Swiss popular initiative approved in 1949

The federal popular initiative "Return to Direct Democracy" was a popular initiative in Switzerland approved by both the people and the cantons on September 11, 1949.

== Proposal ==
The initiative proposed abolishing Article 89, paragraph 3 of the Federal Constitution of Switzerland, which defined an emergency clause, and replacing it with a new Article 89^{bis}. This new article would specify that federal executive orders could, if necessary, enter into force immediately upon approval by a majority of both chambers of Parliament.

However, if such an executive order was challenged by a popular referendum, or if it derogated from the Constitution, its validity would expire after one year and could not be renewed unless it was submitted to a popular vote during that period.

The full text of the initiative is available on the website of the Federal Chancellery.

== Procedure ==

=== Historical background ===
The emergency clause had been included in the Federal Constitution since 1874. It allowed authorities, in cases requiring rapid intervention, to exclude the referendum and bring legislation into immediate force, without waiting for the 100-day referendum period.

Between the 1930s and the 1940s, the Federal Government made frequent use of urgent federal executive orders, often without real necessity, thereby preventing popular recourse to the referendum. These measures were motivated, particularly until 1936, by policies of budgetary balance and austerity

A first initiative, entitled Against the Emergency Clause and for the Protection of Democratic Popular Rights, proposed by the Swiss Communist Party, was rejected in a popular vote on February 20, 1938.

Shortly before that vote, a second initiative on the same subject was submitted by the Guidelines Movement. It was withdrawn in 1939 in favor of a counter-proposal which, although approved, proved ineffective.

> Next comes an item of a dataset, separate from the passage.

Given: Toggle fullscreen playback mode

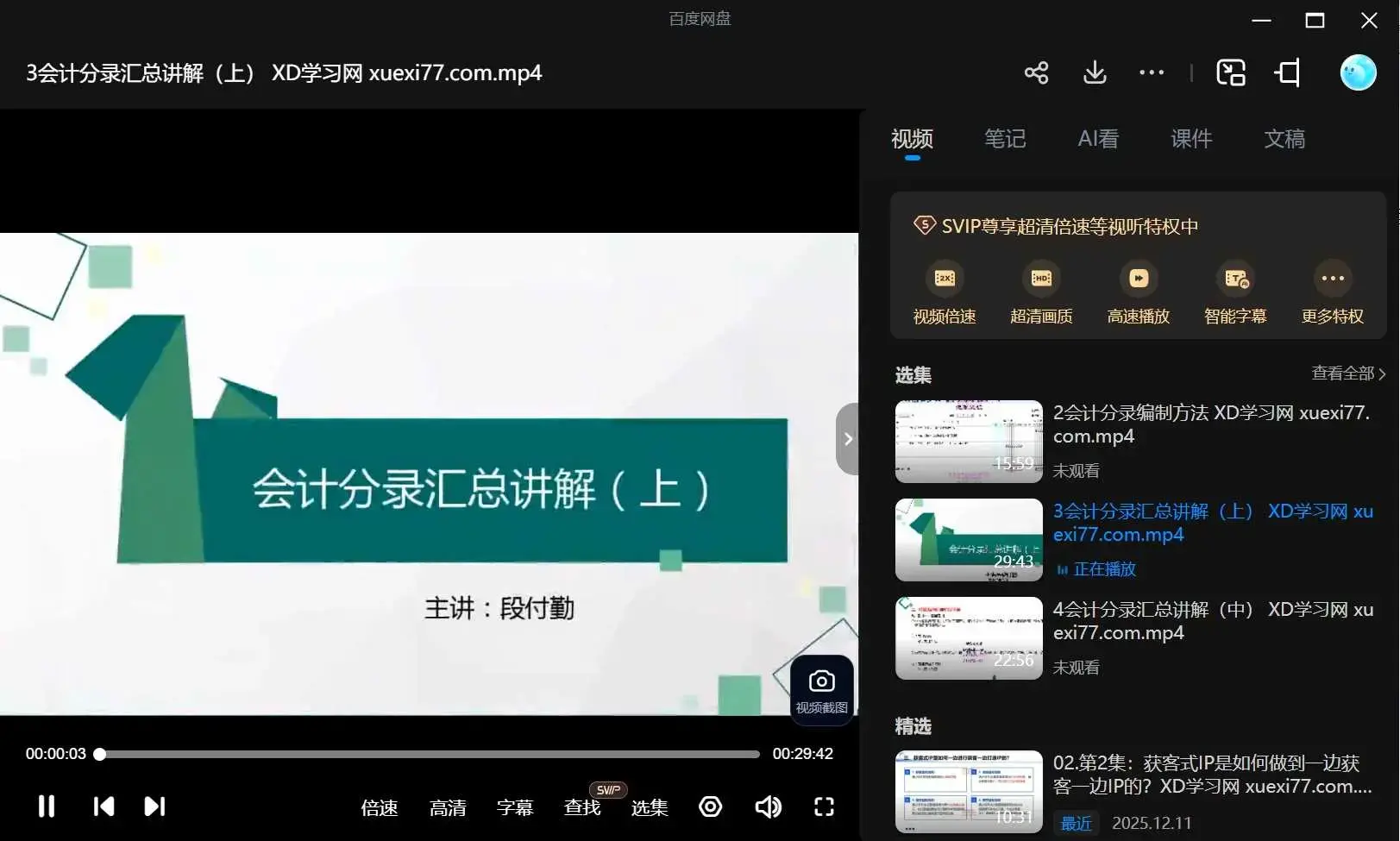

Finally, on April 7, 1938, a third initiative entitled Popular Initiative Concerning the Constitutional Regulation of Emergency Powers was submitted by the Alliance of Independents. It was withdrawn two years later after Parliament adopted regulations addressing the issue.

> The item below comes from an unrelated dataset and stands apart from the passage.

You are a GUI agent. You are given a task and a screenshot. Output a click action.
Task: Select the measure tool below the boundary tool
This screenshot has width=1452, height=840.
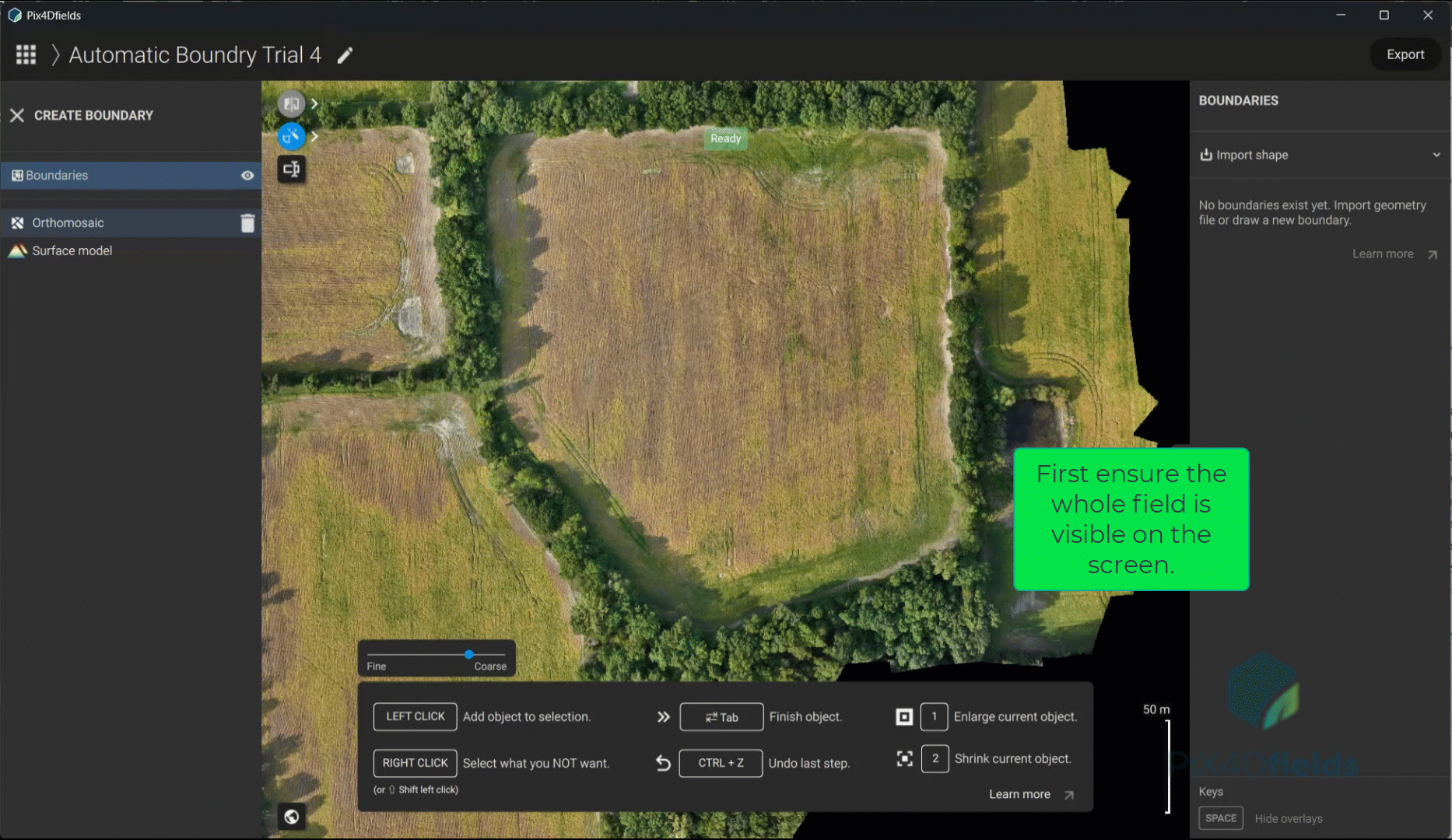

=== Signature collection and submission of the initiative ===
The collection of the required 50,000 signatures by the Ligue vaudoise began on January 1, 1946. On July 23, 1946, the initiative was submitted to the Swiss Federal Chancellery, which declared it valid on September 3, 1946.

=== Discussions and recommendations of the authorities ===
Both the Federal Assembly and the Federal Council recommended rejecting the initiative.

In its official message, the Federal Council stated that it has studied the possibility of proposing, as a counter-proposal, to limit urgent federal executive orders to a maximum duration of three years. However, it abandoned this idea because of the legal difficulties such a status would create.

Regarding the substance of the initiative, the Federal Council argued that the one-year deadline for submitting an executive order to a vote was "too short to allow for a normal constitutional revision".

As an example, the government cited the 1936 financial program, which had been adopted through an urgent federal executive order and would have required revisions to five constitutional articles, 23 federal laws, four federal executive orders, and the statutes of two insurance funds.

=== Vote ===
Submitted to a popular vote in September 1949, the initiative was approved by 11 3/2 cantons and by 50.7% of valid votes cast.

== Effects ==
On July 27, 1946, only four days after the introduction of this initiative, another popular initiative entitled For the Return to Direct Democracy, supported by the same committee and dealing with the same subject, was submitted to the Federal Chancellery.

It sought to regulate, through transitional measures, urgent executive orders adopted before the approval of this initiative. This new proposal was later withdrawn following an indirect counter-proposal by Parliament.

During the 1999 revision of the Federal Constitution, the notion of urgent federal executive orders was replaced by "Emergency Legislation", defined in Article 165 of the Constitution, with essentially identical rules.